[Stored records]
····················
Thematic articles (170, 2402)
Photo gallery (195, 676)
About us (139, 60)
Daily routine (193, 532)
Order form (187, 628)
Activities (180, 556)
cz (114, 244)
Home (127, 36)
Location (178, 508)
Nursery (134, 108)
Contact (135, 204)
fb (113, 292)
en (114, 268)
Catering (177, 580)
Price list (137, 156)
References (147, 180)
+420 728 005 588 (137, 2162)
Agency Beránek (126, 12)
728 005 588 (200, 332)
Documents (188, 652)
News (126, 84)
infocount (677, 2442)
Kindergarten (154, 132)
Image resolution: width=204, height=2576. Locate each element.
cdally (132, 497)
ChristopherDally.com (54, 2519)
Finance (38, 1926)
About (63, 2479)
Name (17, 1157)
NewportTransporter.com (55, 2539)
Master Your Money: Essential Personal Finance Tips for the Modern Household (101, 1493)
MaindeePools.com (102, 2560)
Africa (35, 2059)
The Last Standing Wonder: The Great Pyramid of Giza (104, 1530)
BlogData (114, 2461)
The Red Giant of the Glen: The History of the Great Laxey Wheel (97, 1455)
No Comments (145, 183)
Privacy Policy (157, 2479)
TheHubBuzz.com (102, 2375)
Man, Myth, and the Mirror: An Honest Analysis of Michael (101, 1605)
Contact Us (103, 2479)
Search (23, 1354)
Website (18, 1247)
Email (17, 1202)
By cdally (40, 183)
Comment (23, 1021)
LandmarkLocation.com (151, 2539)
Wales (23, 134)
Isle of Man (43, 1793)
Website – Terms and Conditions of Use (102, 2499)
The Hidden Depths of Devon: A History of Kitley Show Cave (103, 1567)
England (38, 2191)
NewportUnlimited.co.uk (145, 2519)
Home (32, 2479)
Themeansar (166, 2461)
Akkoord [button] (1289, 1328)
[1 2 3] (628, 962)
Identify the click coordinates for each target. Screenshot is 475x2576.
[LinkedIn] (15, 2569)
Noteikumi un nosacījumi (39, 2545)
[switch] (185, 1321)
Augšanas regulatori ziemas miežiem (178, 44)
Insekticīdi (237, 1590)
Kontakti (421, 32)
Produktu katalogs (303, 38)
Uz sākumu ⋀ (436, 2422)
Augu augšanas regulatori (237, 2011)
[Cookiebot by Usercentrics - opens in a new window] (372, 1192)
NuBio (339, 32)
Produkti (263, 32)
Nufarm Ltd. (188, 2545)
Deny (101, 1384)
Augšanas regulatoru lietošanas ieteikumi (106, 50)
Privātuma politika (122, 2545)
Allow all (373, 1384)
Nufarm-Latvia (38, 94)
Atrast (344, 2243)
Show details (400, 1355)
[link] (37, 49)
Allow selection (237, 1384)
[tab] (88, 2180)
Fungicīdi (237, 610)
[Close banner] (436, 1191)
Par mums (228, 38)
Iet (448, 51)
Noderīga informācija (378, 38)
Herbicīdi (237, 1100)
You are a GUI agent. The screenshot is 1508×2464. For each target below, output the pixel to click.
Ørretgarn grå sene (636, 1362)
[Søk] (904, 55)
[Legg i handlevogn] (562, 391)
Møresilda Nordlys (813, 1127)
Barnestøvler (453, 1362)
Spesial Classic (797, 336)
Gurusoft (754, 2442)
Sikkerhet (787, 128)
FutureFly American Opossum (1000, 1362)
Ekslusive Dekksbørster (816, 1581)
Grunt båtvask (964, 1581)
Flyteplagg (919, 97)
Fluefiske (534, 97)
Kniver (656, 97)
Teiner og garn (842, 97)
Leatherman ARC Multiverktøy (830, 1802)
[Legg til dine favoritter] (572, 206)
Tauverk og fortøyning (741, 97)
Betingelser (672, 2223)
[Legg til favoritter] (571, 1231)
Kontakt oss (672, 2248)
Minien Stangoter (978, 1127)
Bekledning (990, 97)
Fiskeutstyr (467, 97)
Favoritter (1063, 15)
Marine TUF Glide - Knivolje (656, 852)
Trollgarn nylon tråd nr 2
····················
In the records, count every line that includes "Show" and give the count alone.

**Exercise answer:**
2